** Opening EXERCISE INPUTS block **

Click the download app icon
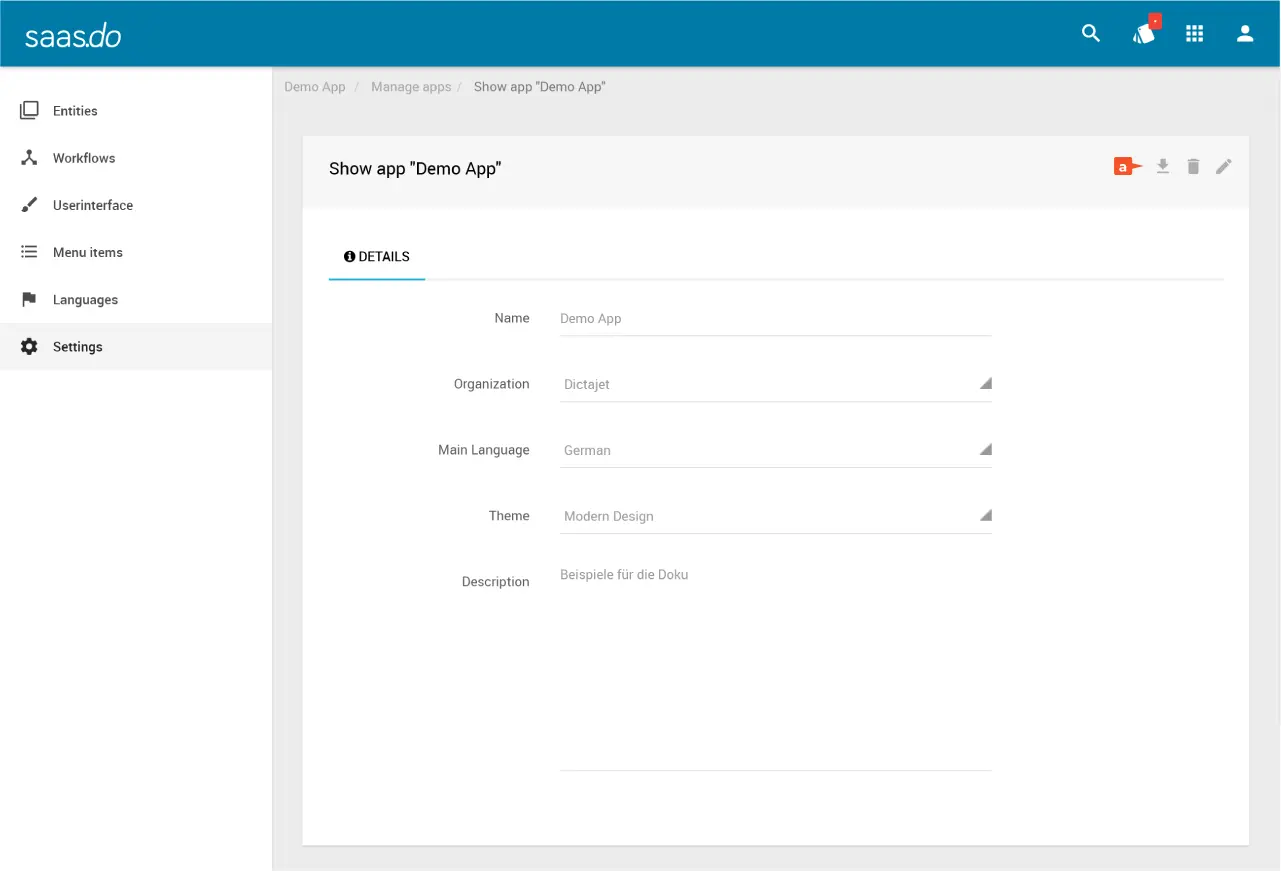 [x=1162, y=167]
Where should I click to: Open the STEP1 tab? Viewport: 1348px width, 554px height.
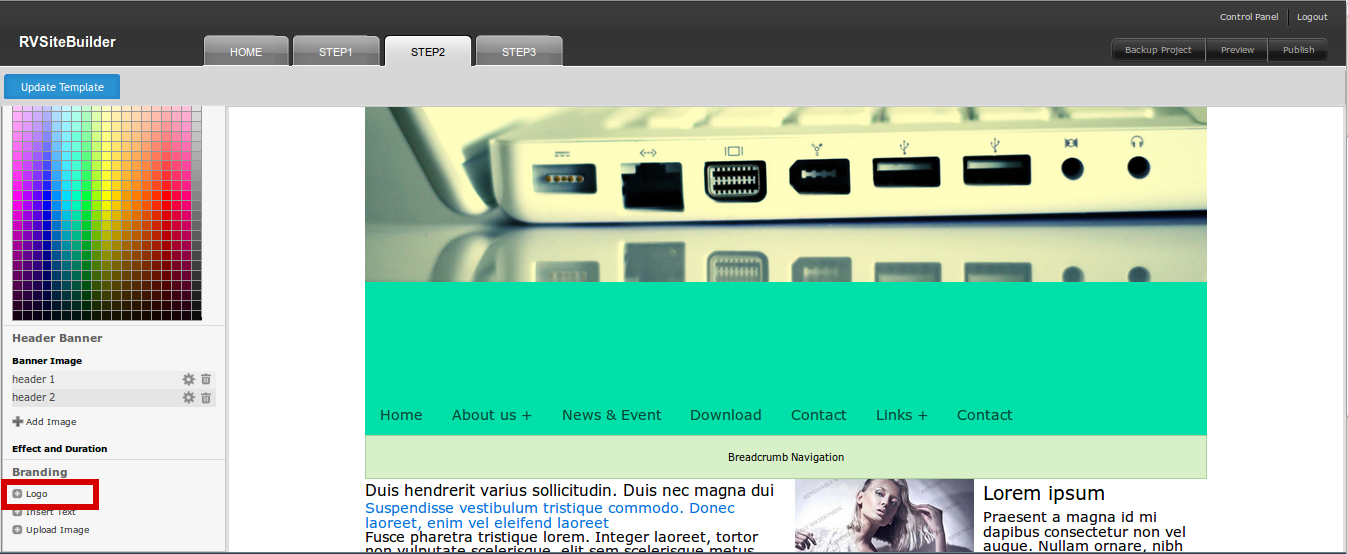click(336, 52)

** Closing EXERCISE INPUTS block **
** Opening EXERCISE INPUTS block **

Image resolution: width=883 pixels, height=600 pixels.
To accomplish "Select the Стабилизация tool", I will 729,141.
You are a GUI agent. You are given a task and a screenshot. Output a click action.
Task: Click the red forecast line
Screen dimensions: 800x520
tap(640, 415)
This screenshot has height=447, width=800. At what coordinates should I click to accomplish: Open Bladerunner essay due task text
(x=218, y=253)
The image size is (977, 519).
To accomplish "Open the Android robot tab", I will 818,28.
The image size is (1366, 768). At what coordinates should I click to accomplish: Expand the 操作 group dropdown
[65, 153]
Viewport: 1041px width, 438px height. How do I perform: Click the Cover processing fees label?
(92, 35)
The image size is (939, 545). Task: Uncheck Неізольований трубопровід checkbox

** Closing EXERCISE INPUTS block **

• EXERCISE AIM
Search the preceding listing for the word "will" and pull out every line that holds it.

• SOLVED PROBLEM
To accomplish "Select the Стабилизация tool", I will 729,141.
To accomplish "Open the Android robot tab", I will 818,28.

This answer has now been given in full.